そこにマリアナ・ロマリウスが部屋に入ってきた。「アレック、また難しい顔をしているわね」彼女は報告書を手に取ると、目を走らせた。眉間にわずかな皺を寄せ、静かに言った。「こんな形で来るとは。次の手は?」
「まずは信頼できる人々に話を通す」アレクサンドルは毅然と答えた。「エドガーやカタリナ、マルクスを訪ねる。過激派に対抗するためには結束が必要だ」
翌朝、アレクサンドルはカストゥム近郊の市場に向かった。そこには、彼の古くからの友人である商人、エドガー・ローレンスがいた。エドガーは市場の一角に構える大きな倉庫で、物資の管理をしているところだった。
「アレック!」エドガーは忙しそうに動きながらも、アレクサンドルを見つけると笑顔で迎え入れた。「君が来るとは思わなかったが……この様子だと、良い知らせではないな?」
「その通りだ」アレクサンドルは無駄な前置きを省き、報告書をエドガーに手渡した。「物資の供給を停止する商会が出始めている。過激派が動き出した。彼らは君たち商人にも圧力をかけるつもりだ」
エドガーは報告書を一読し、深く息を吐いた。「確かに、最近妙な動きが増えている。この件には協力するが、他の商人たちを説得するのは簡単ではない」
「だからこそ、君が必要なんだ」アレクサンドルは真剣な眼差しで言った。「エリディアム帝国が再建されれば、商業の自由度が格段に上がる。これは商人にとっても、未来を変える機会だ」
エドガーは黙考し、やがて頷いた。「分かった。商人たちには話をしてみよう。ただ、圧力が強まれば、彼らも慎重になるだろう」
その後、アレクサンドルはカタリナ・フェルナの滞在する館を訪れた。カタリナはすでに今回の状況を把握しており、落ち着いた表情でアレクサンドルを迎えた。
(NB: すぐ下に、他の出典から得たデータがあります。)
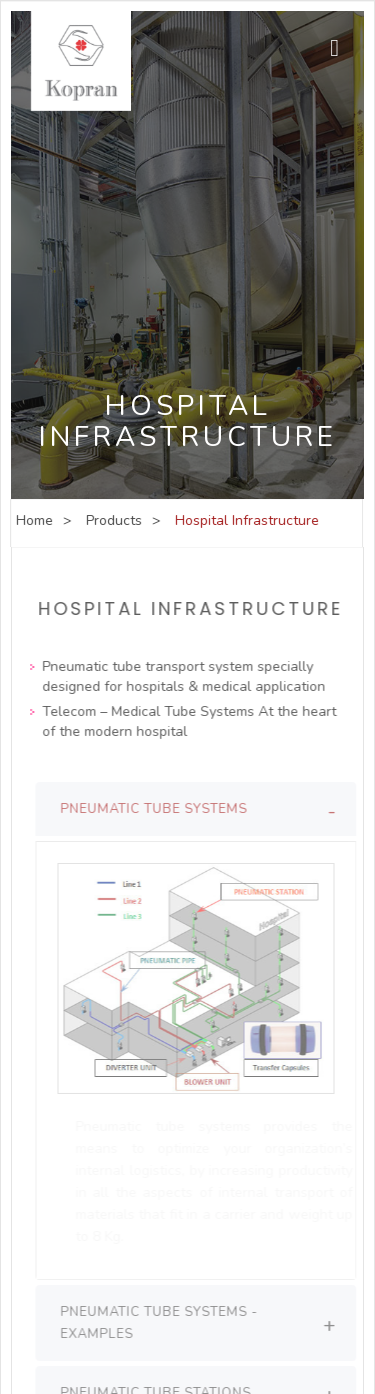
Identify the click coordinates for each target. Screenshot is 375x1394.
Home (33, 520)
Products (113, 520)
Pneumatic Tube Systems (158, 809)
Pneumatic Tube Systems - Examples (164, 1323)
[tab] (200, 809)
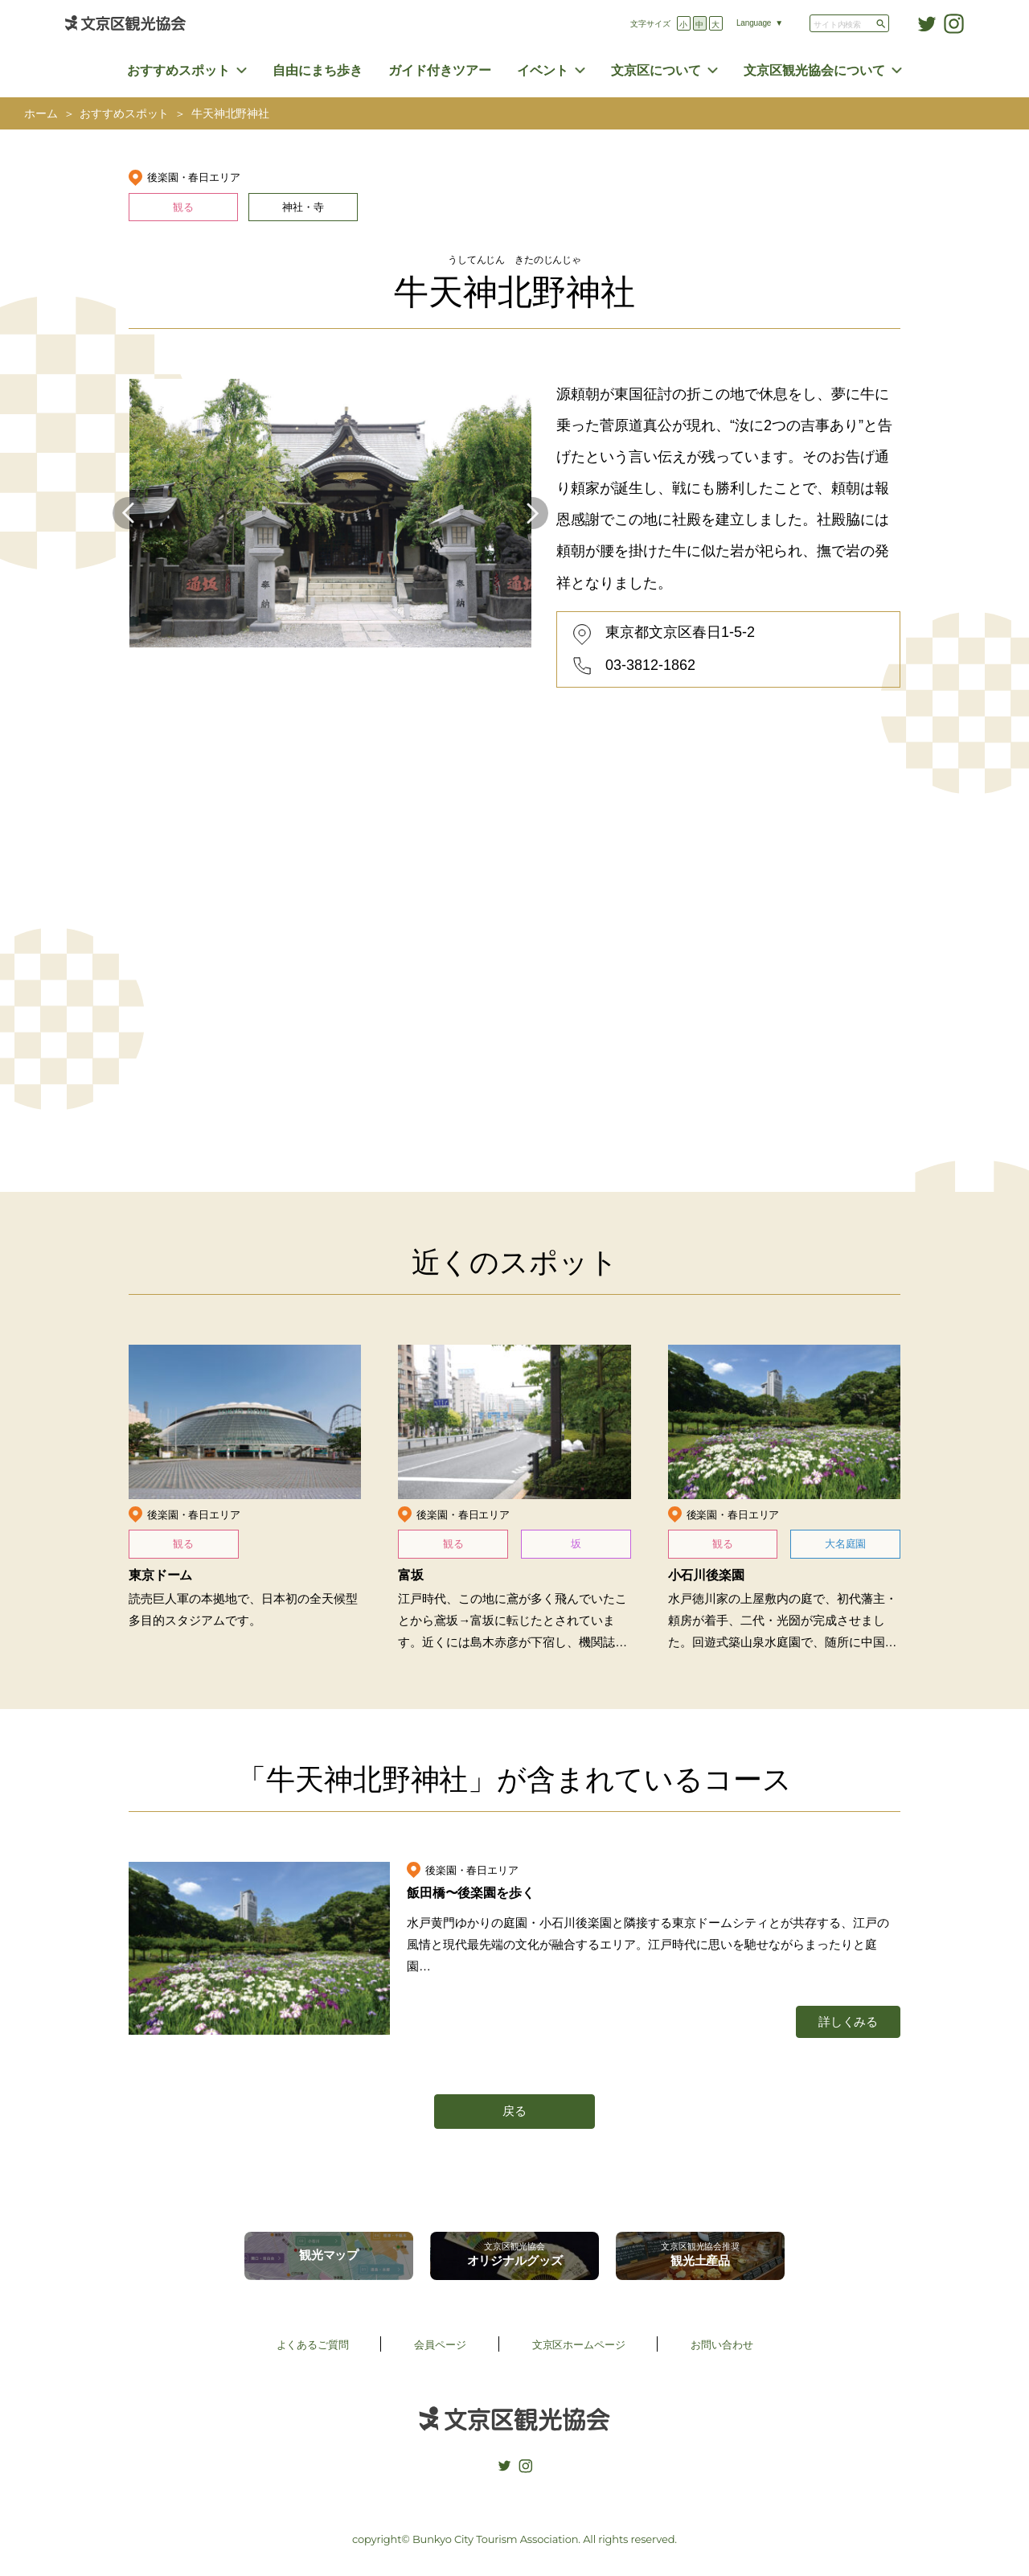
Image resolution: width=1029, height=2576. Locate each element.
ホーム (41, 114)
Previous (129, 513)
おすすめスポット (178, 70)
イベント (542, 70)
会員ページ (439, 2345)
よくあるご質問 (313, 2345)
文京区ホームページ (578, 2345)
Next (532, 513)
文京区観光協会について (814, 70)
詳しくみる (848, 2021)
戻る (514, 2111)
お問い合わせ (721, 2345)
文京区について (656, 70)
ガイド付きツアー (439, 70)
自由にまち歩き (318, 70)
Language (753, 22)
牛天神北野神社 (230, 114)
「過激派がここまで直接的な動きに出るなんてね」カタリナは苦笑しながら言った。「彼らは、私たちが恐れると思っているのかしら」
「彼らの狙いは、計画の信頼性を揺るがすことだ」アレクサンドルは真剣な口調で応じた。「貴族と商人の間に不和が生まれれば、私たちはその間に挟まれることになる」
カタリナはしばらく考え込んだ後、微笑みを浮かべた。「協力するわ。あなたが考える未来を私も見てみたい。ただ、これからが本当の戦いね」
最後に向かったのは、慎重な性格で知られるマルクス・ヴァレリアの邸宅だった。マルクスはアレクサンドルの説明に耳を傾けながら、難しい表情を浮かべた。
「リスクは否定できないが、この計画には未来がある」アレクサンドルは静かだが力強い声で語った。「私たちが今動かなければ、未来を語ることすらできないかもしれない」
「その通りかもしれないな」マルクスはため息をつきながら応じた。「私も協力しよう。ただ、準備が必要だ」
その夜、アレクサンドルは自宅に戻り、作戦を整理していた。そこにアリーナ・アラマティアから念話が届いた。「セリーヌ様からの報告です。貴族たちの間で支持を広げつつありますが、過激派に同調する動きも散見されるとのことです」
「こちらも進展はあったが、まだまだ道のりは長い」アレクサンドルは念話越しに答えた。「明日も動き続ける」
その静かな夜、アレクサンドルの瞳には、計画を進めるための強い意志が宿っていた。エリディアム帝国再建への道のりはまだ遠かったが、その足音は確かに未来へと響いていた。